College baseball: Catawba Indians one win away from World Series
Published 2:03 am Saturday, May 25, 2024
By Mike London
mike.london@salisburypost.com
SALISBURY — Catawba’s baseball team dominated for seven innings and held on for dear life for two.
That formula worked. The bottom line was positive. The Indians (43-15) beat Georgia College & State University 9-6 on Friday night in the opening game of a best-of-three Super Regional.
The teams will play again at Newman Park on Saturday at 3:30 p.m. A win would put Catawba in the Division II College World Series, while a loss would mean a decisive third game would have to be played on Saturday night.
Catawba sent Austin Fine (9-3) to the mound. He responded with one of the best games of his career.
“He’s got four pitches and usually if we find two that are working he can pitch a good game,” Catawba catcher Bo Rusher said. “But this was a night when he could throw any of his four pitches for strikes in any count. He had a great mix of pitches, and he was hard to hit.”
Fine only walked one, while striking out six in six shutout innings. He allowed five hits. He pitched out of a bases-loaded jam in the sixth.
Georgia College (37-21) sent ace John Luke Glanton (11-5) to the mound. The 5-foot-10 right-hander relies on guile more than power. He’s usually been able to tie powerful sluggers in knots with changeups and curveballs, but Catawba has a lineup that features line-drive hitters more than sluggers. Catawba didn’t launch any balls out of the park, but the Indians amassed 15 hits against Glanton. Most went up the middle or to the opposite field.
“We knew we were going to get mostly off-speed from him and not a lot of fastballs,” Rusher said. “We talked about it. The plan was to move up in the box and be ready for the curve or the change. We had guys like Cole Hales who saw the curve really well. He had really good at-bats.”

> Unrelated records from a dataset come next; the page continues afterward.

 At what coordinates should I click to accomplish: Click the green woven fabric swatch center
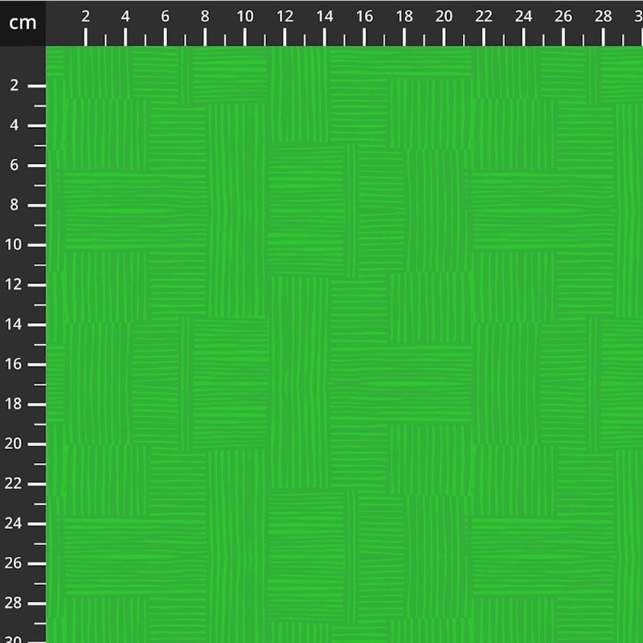point(344,344)
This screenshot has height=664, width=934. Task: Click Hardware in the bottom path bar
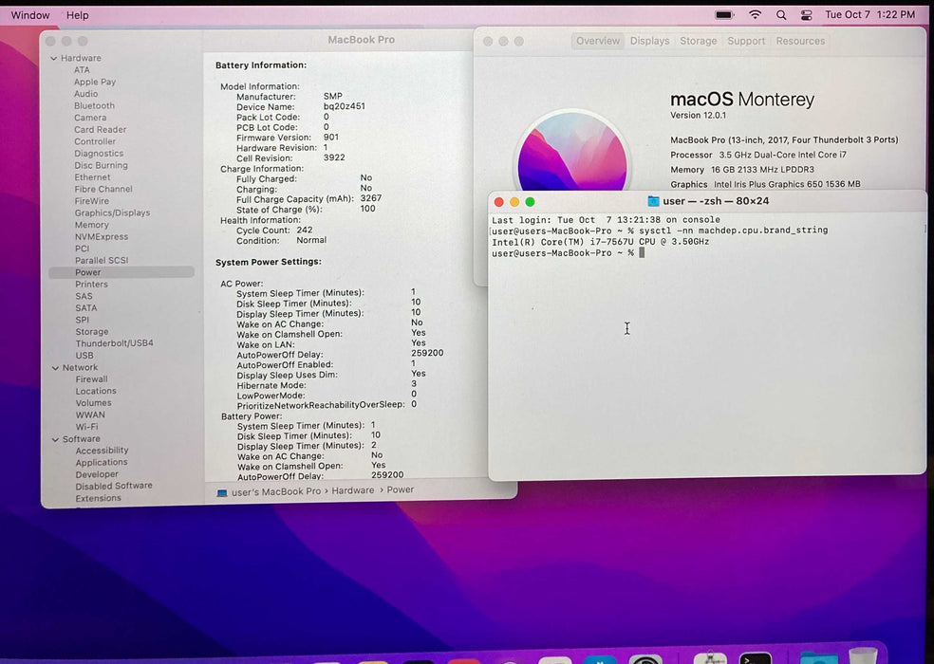tap(352, 490)
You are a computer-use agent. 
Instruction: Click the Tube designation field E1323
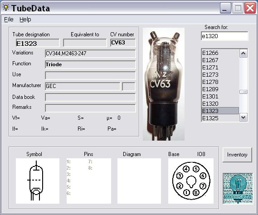pyautogui.click(x=38, y=43)

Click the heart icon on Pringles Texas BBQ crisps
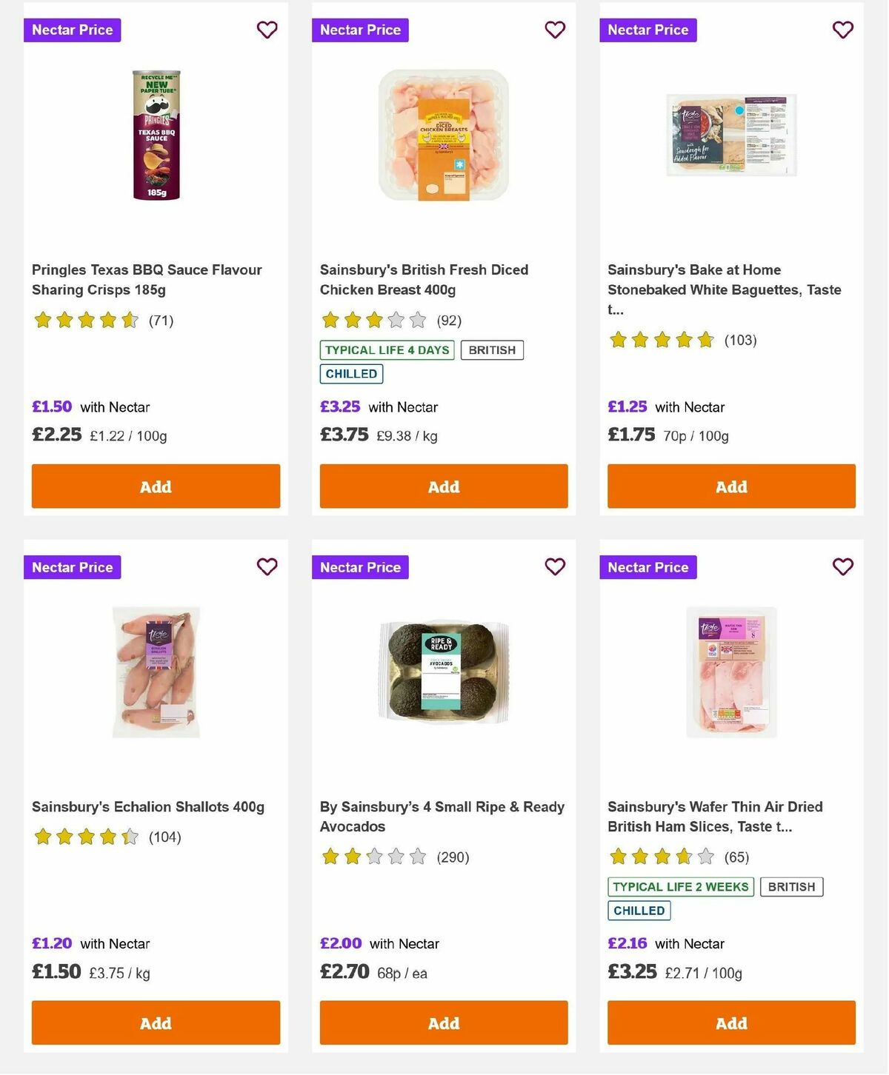point(267,30)
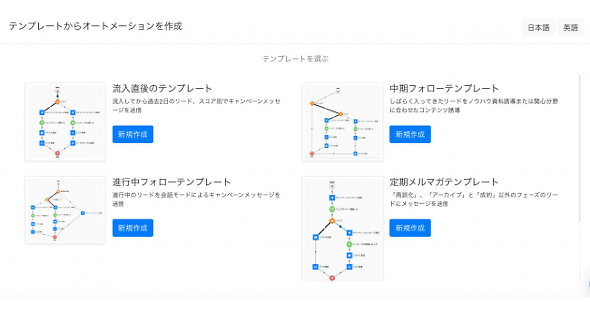The image size is (590, 310).
Task: Click red end node in 中期フォロー thumbnail
Action: point(312,154)
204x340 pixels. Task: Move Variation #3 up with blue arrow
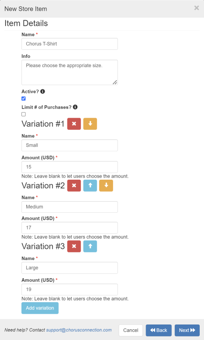point(90,246)
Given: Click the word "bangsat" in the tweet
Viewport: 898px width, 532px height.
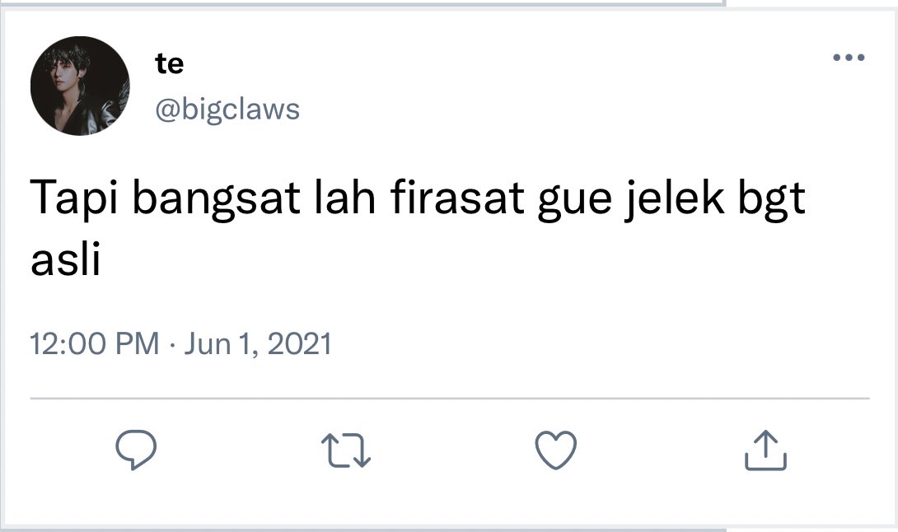Looking at the screenshot, I should [217, 198].
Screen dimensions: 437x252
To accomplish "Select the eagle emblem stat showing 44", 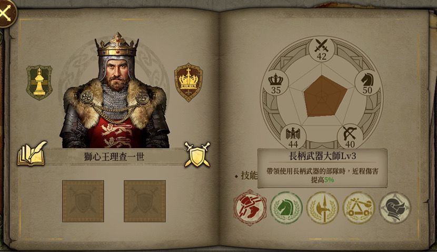I will 293,137.
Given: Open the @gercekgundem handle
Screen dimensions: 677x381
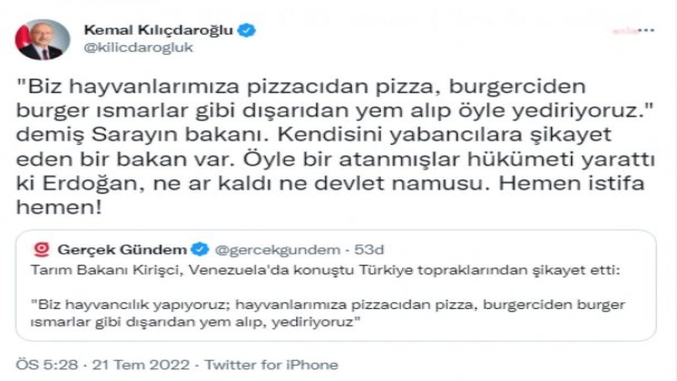Looking at the screenshot, I should click(x=277, y=249).
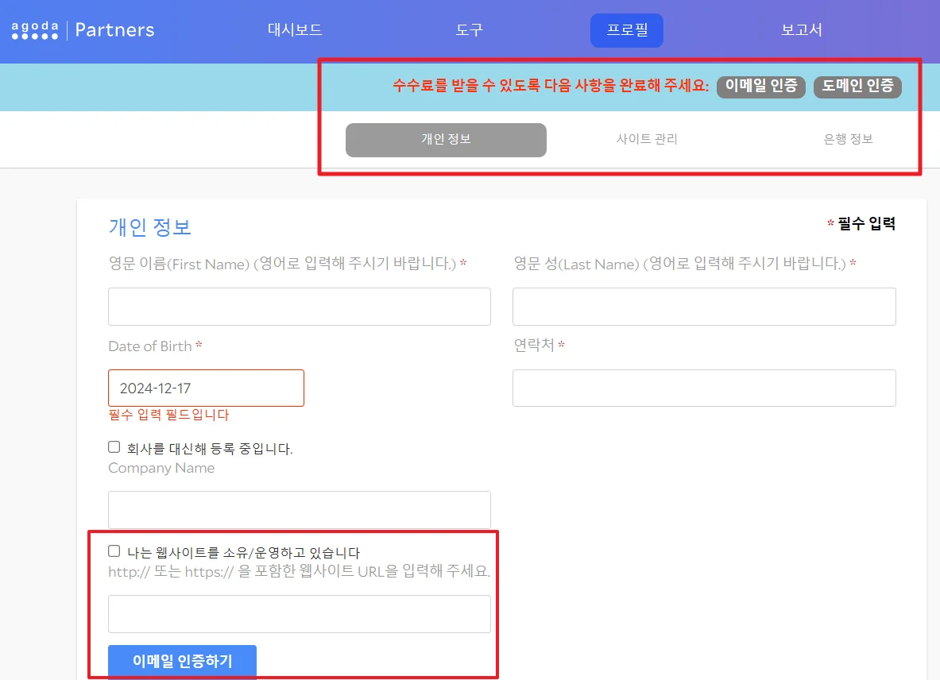Switch to the 개인 정보 tab
This screenshot has height=680, width=940.
click(x=446, y=140)
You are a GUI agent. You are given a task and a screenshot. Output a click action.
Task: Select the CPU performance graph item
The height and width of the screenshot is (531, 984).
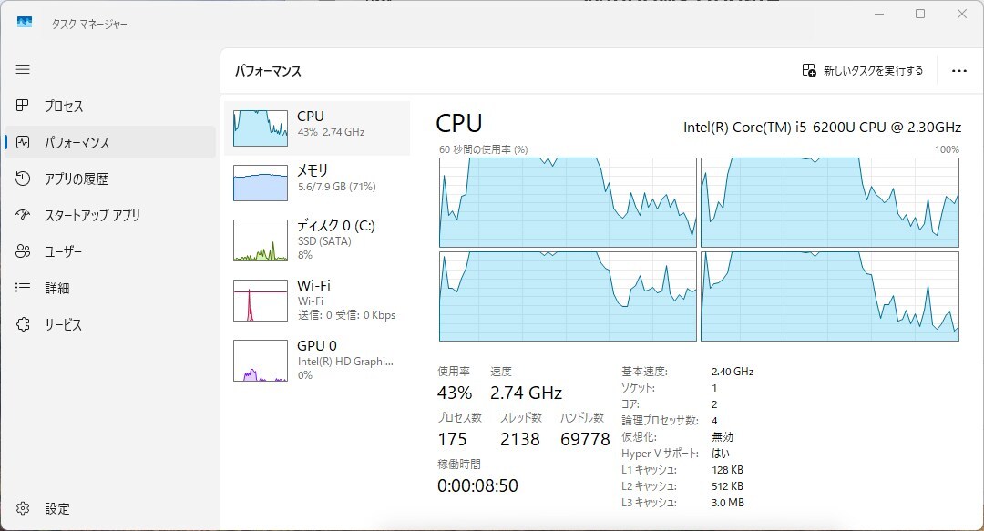click(x=317, y=128)
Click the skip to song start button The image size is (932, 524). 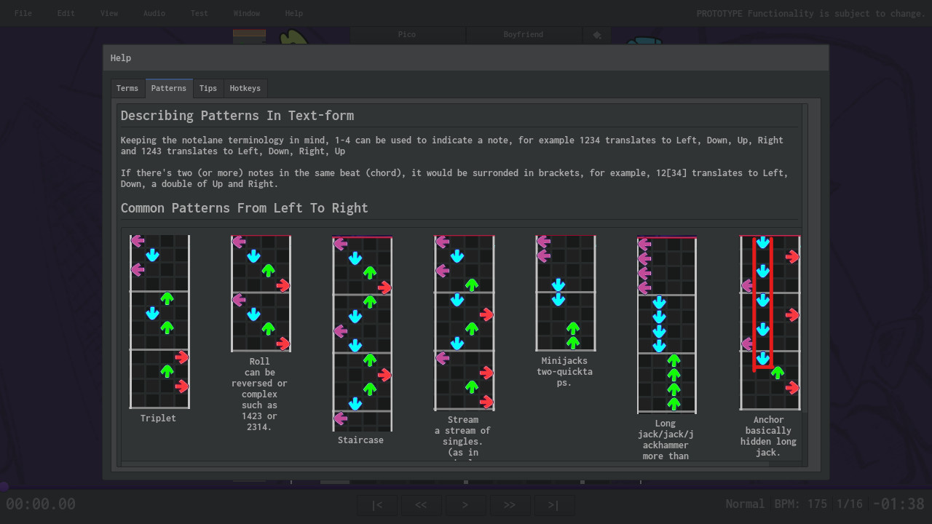(x=377, y=505)
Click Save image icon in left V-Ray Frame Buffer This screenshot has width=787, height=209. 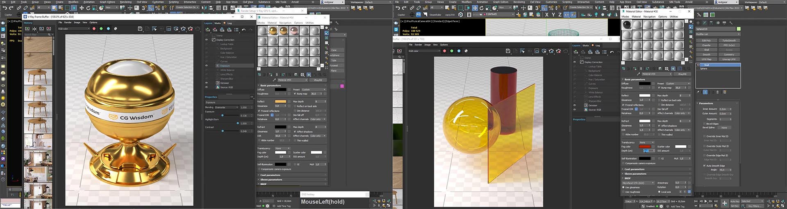140,29
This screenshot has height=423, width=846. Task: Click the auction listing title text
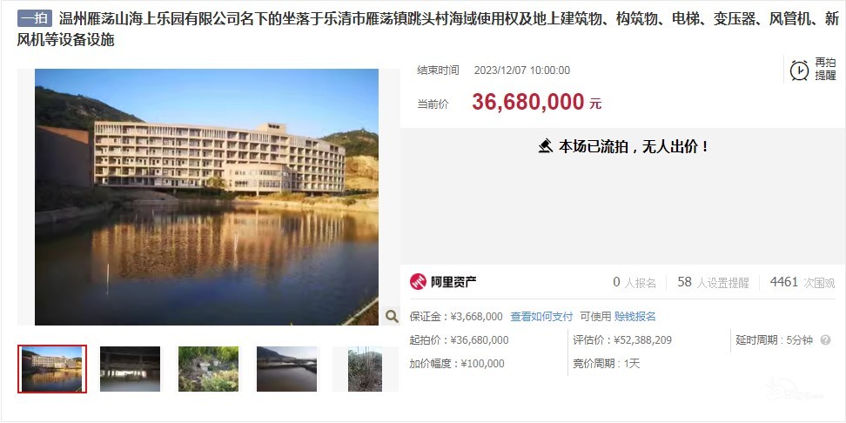(428, 30)
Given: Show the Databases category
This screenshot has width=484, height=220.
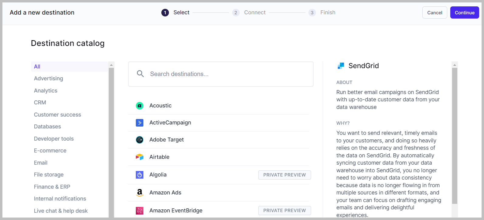Looking at the screenshot, I should click(47, 127).
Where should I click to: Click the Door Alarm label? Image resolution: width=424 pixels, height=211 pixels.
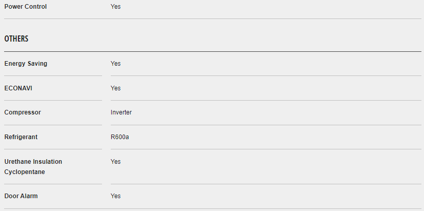21,196
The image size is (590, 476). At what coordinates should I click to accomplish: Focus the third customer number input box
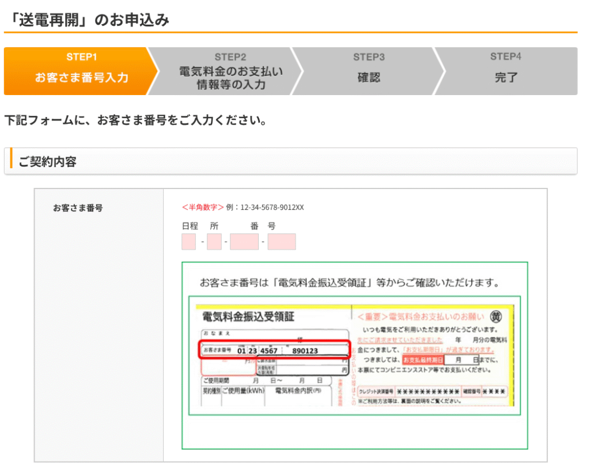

Hales had three hits, with two doubles. Dylan Driver had two doubles and scored three runs for the ninth-ranked Indians.
Rusher got the first clutch hit, a two-out single in the bottom of the first to plate Driver. The lefty-swinging Rusher waited on an off-speed pitch and served it into left field.
The bottom of the third was a replay of the bottom of the first. Driver doubled again. Rusher made it 2-0 with a two-out single up the middle.
It was 5-0 after Cooper Bryson, Ty Hubbard and Sam Hunter drove in runs in the fourth. Bryson’s double was a shot off the wall.
Hales doubled and scored in the fifth for a 6-0 cushion.
In the sixth, Hunter produced a two-run single up the middle before Hales’ third hit made it 9-0.
Catawba was cruising at the point, but a three-run homer by Brandon Bellflower in the eighth made it 9-3.
That sudden blow energized the Bobcats. Then it got more than a little crazy in the ninth. as Georgia College loaded the bases with no outs on two singles and a hit batsman.
Catawba’s freshman closer Hayden Simmerson reported to the mound at that point.
Simmerson wasn’t immediately successful at putting out the fire. A single and a walk made it 9-5, there still were no outs, and Georgia College had the heart of its lineup coming up.
“Hayden has gotten all kinds of accolades and honors from the conference and region and he’s earned them,” Rusher said. “But I don’t care who you are, when a reliever comes into a game with the bases loaded there’s a lot of pressure on him, and he was facing good hitters.”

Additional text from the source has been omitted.